Kunstliefhebbers in Washington kunnen werken bewonderen van Nederlandse vrouwelijke schilders uit de zeventiende en achttiende eeuw.
Onder anderen Judith Leyster, Maria Sibylla Merian en Rachel Ruysch hangen tijdelijk in het National Museum of Women in the Arts, dat vrouwelijke kunstenaars uit de schaduw van hun mannelijke collega’s wil halen. In de zeventiende en achttiende eeuw was het voor vrouwen moeilijker dan voor mannen om toegelaten te worden tot een schildersgilde en hun werken tentoon te stellen. Judith Leyster was hierop een opvallende uitzondering: zij werd in 1633 lid van het Sint-Lucasgilde in Haarlem en schilderde opmerkelijke portretten en stillevens. Helaas lijkt haar productie te zijn afgenomen toen ze kinderen kreeg.
De Duits-Nederlandse Maria Sibylla Merian maakte uiterst precieze prenten van insecten en planten, onder meer in Suriname, waar ze samen met haar dochter heen reisde. Haar werk is niet alleen kunstzinnig de moeite waard, maar was ook van belang voor het onderzoek naar insecten.

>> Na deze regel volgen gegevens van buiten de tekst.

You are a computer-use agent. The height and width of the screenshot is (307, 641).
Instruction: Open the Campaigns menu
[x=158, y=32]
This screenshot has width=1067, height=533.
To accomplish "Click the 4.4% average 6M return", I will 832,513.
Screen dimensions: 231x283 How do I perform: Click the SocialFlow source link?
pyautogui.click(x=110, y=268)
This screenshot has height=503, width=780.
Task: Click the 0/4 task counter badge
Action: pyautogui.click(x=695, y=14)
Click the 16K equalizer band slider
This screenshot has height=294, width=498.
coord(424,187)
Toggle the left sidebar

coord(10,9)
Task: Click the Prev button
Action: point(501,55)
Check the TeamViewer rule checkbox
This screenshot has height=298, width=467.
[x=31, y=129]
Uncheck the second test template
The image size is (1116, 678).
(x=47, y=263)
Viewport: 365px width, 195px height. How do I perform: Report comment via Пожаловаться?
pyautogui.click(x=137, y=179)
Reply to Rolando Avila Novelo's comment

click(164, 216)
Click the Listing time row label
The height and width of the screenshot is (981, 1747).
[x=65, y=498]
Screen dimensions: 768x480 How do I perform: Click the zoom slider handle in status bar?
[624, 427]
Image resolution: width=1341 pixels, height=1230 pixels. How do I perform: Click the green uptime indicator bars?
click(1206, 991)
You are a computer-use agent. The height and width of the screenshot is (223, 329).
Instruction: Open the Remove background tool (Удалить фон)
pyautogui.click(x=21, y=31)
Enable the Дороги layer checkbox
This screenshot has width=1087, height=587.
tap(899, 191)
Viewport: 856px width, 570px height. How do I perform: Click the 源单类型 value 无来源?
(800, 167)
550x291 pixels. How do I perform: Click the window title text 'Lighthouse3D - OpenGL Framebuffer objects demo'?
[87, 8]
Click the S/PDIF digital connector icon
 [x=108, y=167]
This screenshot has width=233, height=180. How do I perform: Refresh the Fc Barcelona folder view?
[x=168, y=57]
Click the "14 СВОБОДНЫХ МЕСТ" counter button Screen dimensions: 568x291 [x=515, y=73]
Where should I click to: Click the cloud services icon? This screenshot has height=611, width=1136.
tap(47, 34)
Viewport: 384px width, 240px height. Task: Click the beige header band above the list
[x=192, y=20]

Leyster, Merian en de andere kunstenaressen van de tentoonstelling laten zien dat het voor vrouwen in de zeventiende en achttiende eeuw weliswaar lastig was om de aandacht te krijgen, maar dat getalenteerde en eigenzinige vrouwen wel degelijk ver konden komen. De tentoonstelling Women Artists of the Dutch Golden Age loopt nog tot en met 5 januari.